Statistics of composite failure

So far, we considered one fibre of the composite only, assuming it to be rep -resentative of all fibres. However, this implies that all fibres have the same properties. 

In reality, fibre properties are statistically distributed. This is true for their geometry (length and diameter), but also, especially in the case of ceramic fibres, for their mechanical properties that are distributed according to Weibull statistics (see section 7.3). Non-ceramic fibres are also usually not identical since they may contain surface defects, for instance. Because of this statistical distribution of their properties, not all fibres fail simultaneously even in a homogeneously loaded composite. Instead, the weakest fibre will fail first. Due to the volume effect (see section 7.3.1), the failure probability of a long fibre is greater than that of a short one. 

In the following, we consider the case of long fibres with a length several times larger than the critical length (see equation (9.9)).
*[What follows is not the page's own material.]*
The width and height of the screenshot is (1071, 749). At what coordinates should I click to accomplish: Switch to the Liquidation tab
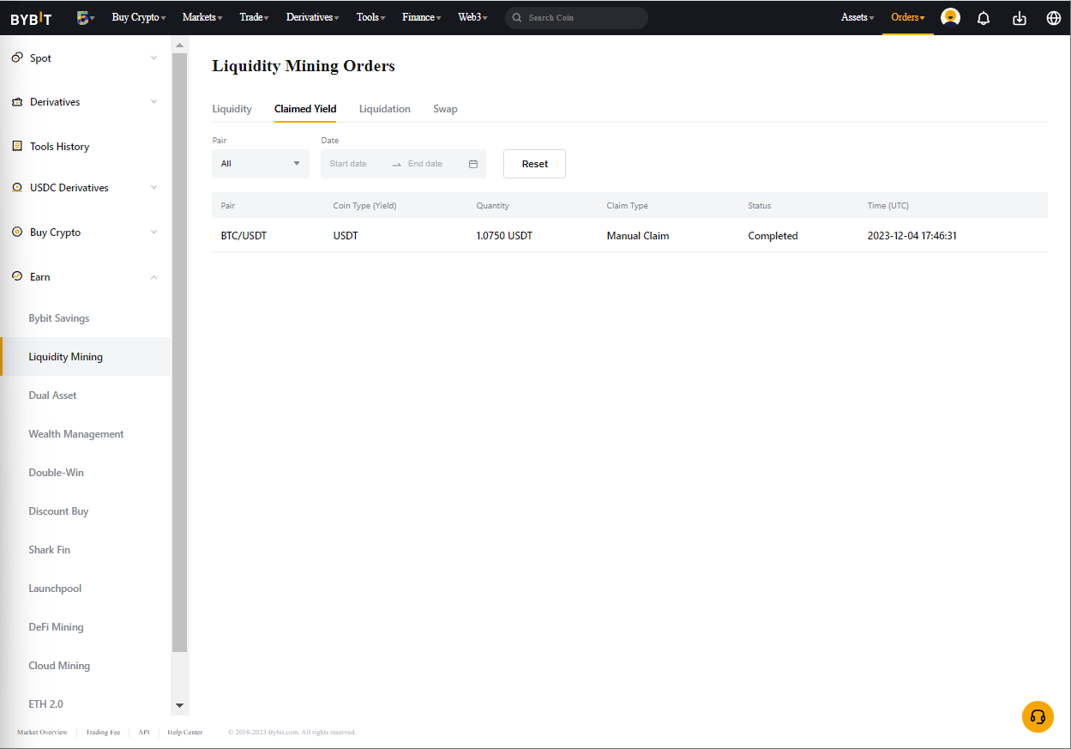point(384,109)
In this case, the fibre is loaded in tension over most of its length, for load transfer occurs only near its end points (see figure 9.6). The fibre will thus fail by fracture. 

If the load on the composite is increased, the weakest fibre will break and will thus not transfer any tensile stresses at the position of failure. This fracture, however, will not unload the whole fibre. If it is much longer that the critical length, the load will be transferred by interfacial shear stresses from the matrix to both fibre fragments. At some distance from this region, both fibre fragments bear the same load as before. Near to the fracture position, the material is weakened and the load is transferred to the surrounding material. 

If the fracture toughness of the matrix is low, this increase in stress can cause local failure of the matrix, initiating a crack that propagates from the site of fibre fracture. Because fibre properties are statistically distributed, the crack will usually not cause the next fibre it encounters to fracture and will be stopped there. The increased load is thus distributed to the surrounding fibres.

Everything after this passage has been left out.